2. Data consistency problem. For application scenarios that require high data consistency, such as ORACLE RAC, the performance of distributed storage may be weaker. Because of the distributed structure, data synchronization is a major problem. Although the technology is improving, it is not as reliable as traditional storage devices.

3. Stability problem. Distributed storage is very dependent on the network environment and bandwidth. For example, once an IP conflict occurs, the entire distributed storage may be inaccessible. Traditional storage uses dedicated SAN or IP networks, which are more reliable in terms of stability.

The reason for the rapid growth of hyper-converged architecture is that it has significant advantages and can bring high customer value. The hyper-converged architecture manages and schedules computing, storage, and network resources in a unified manner. It provides flexible scalability and provides optimal efficiency, flexibility, scale, cost, and data protection for data centers. The integrated platform of computing and storage superfusion replaces the traditional server and centralized storage architecture, making the whole architecture more clear and simple, and greatly simplifying the design of complex IT systems.

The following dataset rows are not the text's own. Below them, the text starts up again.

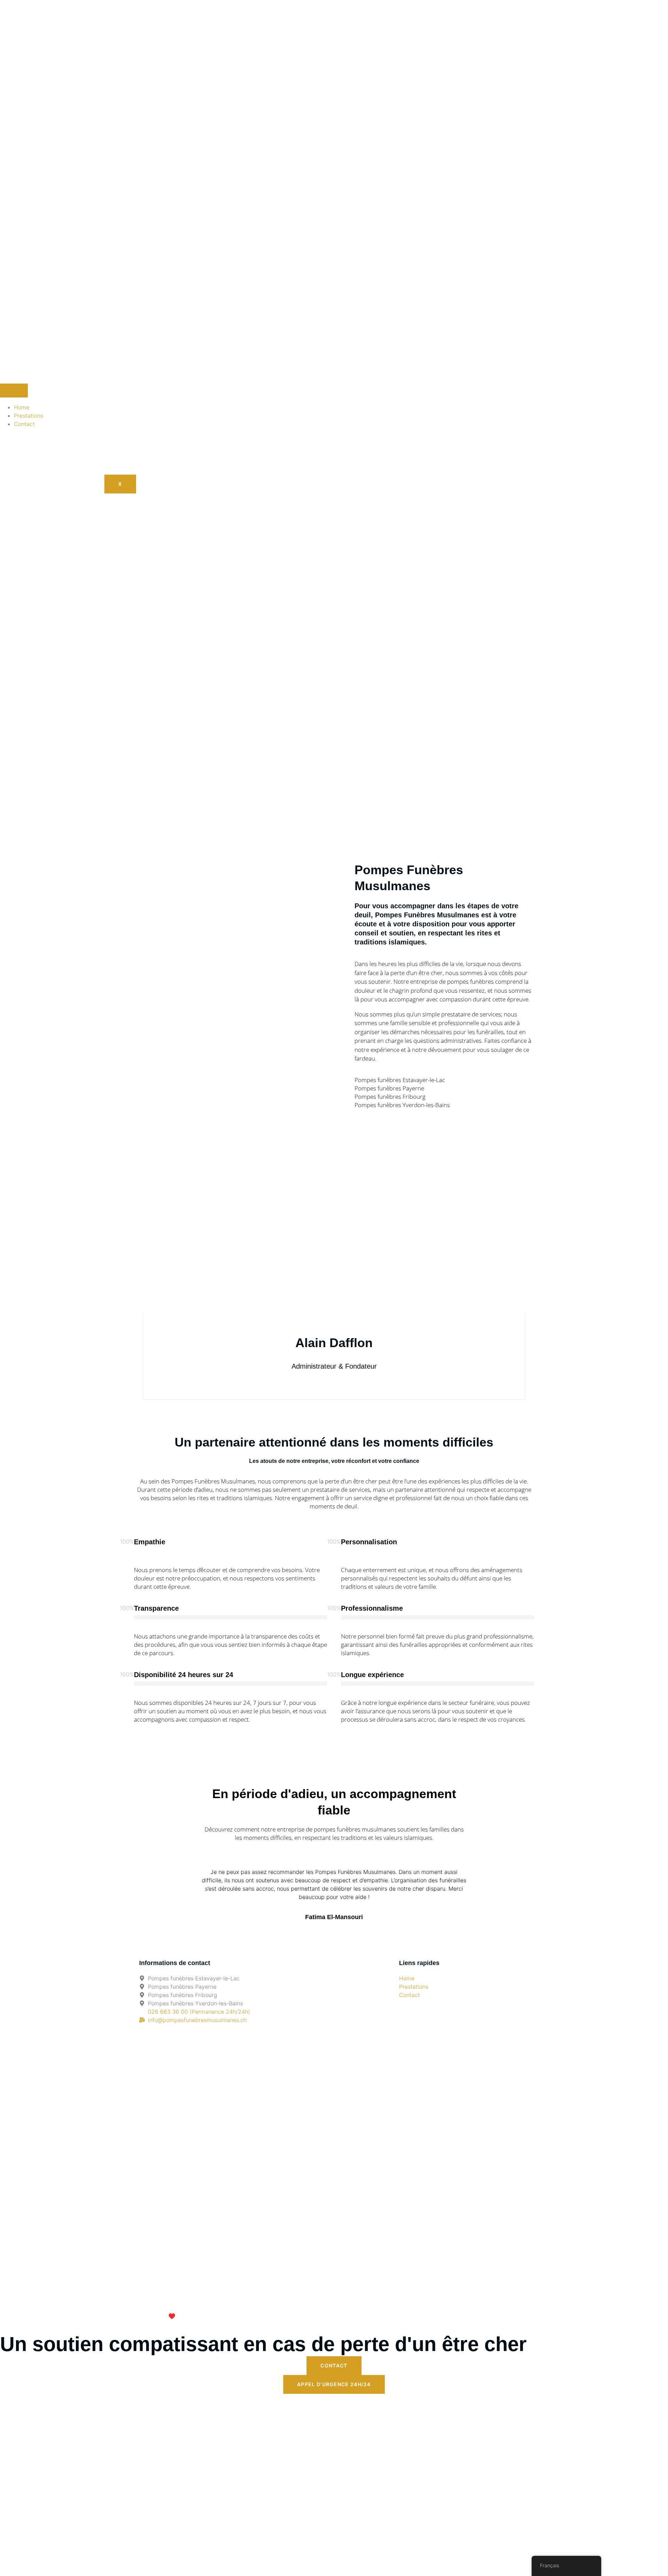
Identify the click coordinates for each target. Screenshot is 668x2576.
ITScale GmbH (204, 2315)
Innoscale (260, 2315)
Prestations (28, 415)
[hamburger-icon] (14, 390)
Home (21, 407)
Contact (24, 423)
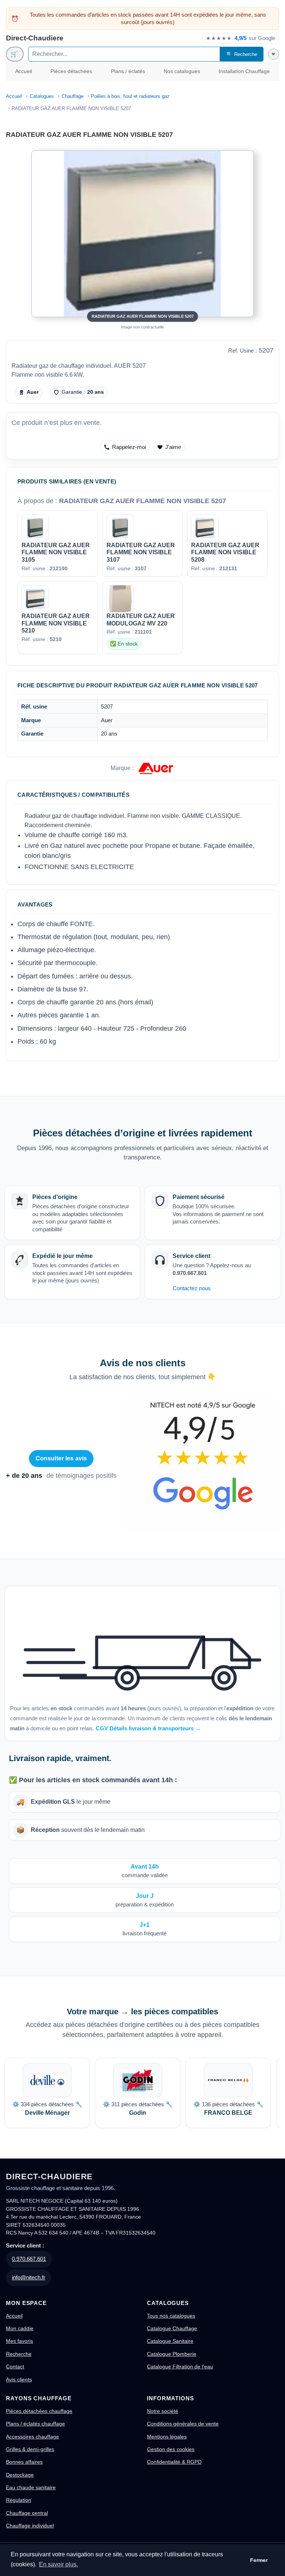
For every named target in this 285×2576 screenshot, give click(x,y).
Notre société (162, 2411)
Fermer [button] (259, 2560)
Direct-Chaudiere (34, 38)
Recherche (19, 2354)
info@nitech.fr (28, 2277)
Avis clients (19, 2379)
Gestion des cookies (170, 2449)
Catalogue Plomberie (171, 2354)
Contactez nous (192, 1288)
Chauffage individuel (30, 2526)
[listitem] (47, 2093)
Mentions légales (167, 2437)
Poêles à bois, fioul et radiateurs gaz (130, 96)
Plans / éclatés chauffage (35, 2424)
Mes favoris (19, 2341)
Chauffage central (27, 2513)
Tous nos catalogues (171, 2316)
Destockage (20, 2475)
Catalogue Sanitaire (170, 2341)
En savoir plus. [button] (58, 2564)
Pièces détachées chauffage (39, 2411)
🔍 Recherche (241, 54)
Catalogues (42, 96)
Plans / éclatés (128, 71)
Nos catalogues (182, 71)
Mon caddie (19, 2328)
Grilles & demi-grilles (30, 2449)
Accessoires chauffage (32, 2437)
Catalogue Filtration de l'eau (180, 2366)
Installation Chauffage (244, 71)
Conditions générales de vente (183, 2424)
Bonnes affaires (24, 2462)
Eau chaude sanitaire (31, 2487)
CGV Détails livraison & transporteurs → (148, 1728)
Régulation (18, 2500)
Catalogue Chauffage (172, 2328)
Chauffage (72, 96)
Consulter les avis (61, 1458)
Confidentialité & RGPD (174, 2462)
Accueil (23, 71)
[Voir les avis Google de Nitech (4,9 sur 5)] (203, 1465)
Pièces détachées (71, 71)
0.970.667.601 (29, 2259)
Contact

From the perspective of users, the reasons for choosing hyper-converged architecture are as follows:

(1) performance

Business scale, data availability, business continuity, and performance requirements are rapidly increasing, which cannot be met by traditional IT architectures or costs too much. Hyper-converged architectures can easily achieve hundreds of thousands of IOPS. If all-flash super fusion is adopted, the performance is much better than common SAN array.

(2) the cost

Traditional IT architectures are too expensive to provide the same performance. Cost is not the biggest advantage of hyperconvergence, but IT can still save investment compared to traditional solutions.

(3) the old

Profitability is not what hyperconvergence is supposed to do, but it is a real need. Hyperfusion supports common standard x86 server hardware, thus enabling deployment on existing servers to protect investment.